Letter from the Editor
As I write this the war rages on in Ukraine with more bad news reported every day. I hope that a resolution is in the near future. Being a typical American who values doing and action, my feeling of utter helplessness for fixing the problem haunts my thoughts. I agree with Janet Yellen who said that Russia’s invasion “including the atrocities committed against innocent Ukrainians in Bucha, are reprehensible, represent an unacceptable affront to the rules-based global order, and will have enormous economic repercussions for the world.” It is a reminder of the complex, global intertwining that all countries now experience and the importance of our work to improve intercultural relations.
It also reminds me that whatever the United States or NATO or the UN tries to do, there will be repercussions that will be felt long after I’m gone. In a recent conversation with Zareen Karani Araoz, she said that her lifelong goal has been to bring about better intercultural relations and world peace. My response was that my goal has been that if I could open at least one person’s eyes to perspectives they had not considered and changed their behavior and beliefs in a way that made the world a better place, I would have achieved my goal. It seems I have a ripple in the pool approach to my chosen profession.
My Spring Cleaning includes finally sorting through several boxes of stuff that I inherited from my father many, many years ago. I came across a small booklet titled Tact written in 1933 by J. Clinton Ransom (Wells Publishing Company). It was written for businessmen in management (not women who are not mentioned anywhere in the book as anything other than customers or salesladies). It made me think of a less than tactful moment recently when I wish I had said something differently. Haven’t we all at one time written an untactful message which we wish we had not sent? The thing that caught my eye in the oddly stilted writing of almost 90 years ago was the old fable of the sun and the wind. “It is prettily noted of a contention between the Winde and the Sunne, who should have the victory. A Gentleman walking abroad, the Winde thought to blow off his cloak, which with great blasts and blustering striving to unloose it, made it to stick faster to his back, for the more the Winde increased the closer his cloak clapt to his body: then the Sunne, shining its hot beams, began to warm this gentleman, who waxing somewhat faint in this fair weather, did not only put off his cloak but his coat, which the Winde perceiving, yielded the conquest to the Sunne (p. 15).”

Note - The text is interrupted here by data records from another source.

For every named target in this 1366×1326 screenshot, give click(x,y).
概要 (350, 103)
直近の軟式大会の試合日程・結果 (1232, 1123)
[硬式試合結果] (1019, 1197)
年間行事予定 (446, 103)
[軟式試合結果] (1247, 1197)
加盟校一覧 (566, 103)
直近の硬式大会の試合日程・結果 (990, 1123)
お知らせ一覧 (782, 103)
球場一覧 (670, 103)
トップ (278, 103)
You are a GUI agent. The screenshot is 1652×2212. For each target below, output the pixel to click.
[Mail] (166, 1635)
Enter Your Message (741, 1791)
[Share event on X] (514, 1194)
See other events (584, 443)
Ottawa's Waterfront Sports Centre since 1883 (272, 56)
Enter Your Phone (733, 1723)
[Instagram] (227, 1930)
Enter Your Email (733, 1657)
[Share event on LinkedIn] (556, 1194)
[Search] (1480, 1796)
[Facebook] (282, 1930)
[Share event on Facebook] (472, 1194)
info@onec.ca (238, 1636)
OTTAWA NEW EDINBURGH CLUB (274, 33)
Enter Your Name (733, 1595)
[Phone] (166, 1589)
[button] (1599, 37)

The author’s conclusion was to always remember that men are more easily led than driven, and that in any case it is much better to guide than to coerce. That works for both men and women and certainly for me. How many times in my life do I need to learn that lesson? The only words my father underlined were: “You must not receive everything that is said as a critic or a judge, but suspend your judgment, and try to enter into the feelings of the speaker (p. 20).” Isn’t this what we strive to do in any intercultural exchange?
Could tact have worked on the Russian leaders? Diplomacy was given a chance to no avail. It is easy to see that the promise of sanctions did not work. What might have been a more tactful approach that could have guided Russia to a different perspective on Ukraine? It seems that Putin saw only coercion and threats. If Zelensky’s offer of neutrality had been made sooner, might that have avoided the destruction of his country? We will never know what could have made a difference, but maybe more tact would have helped.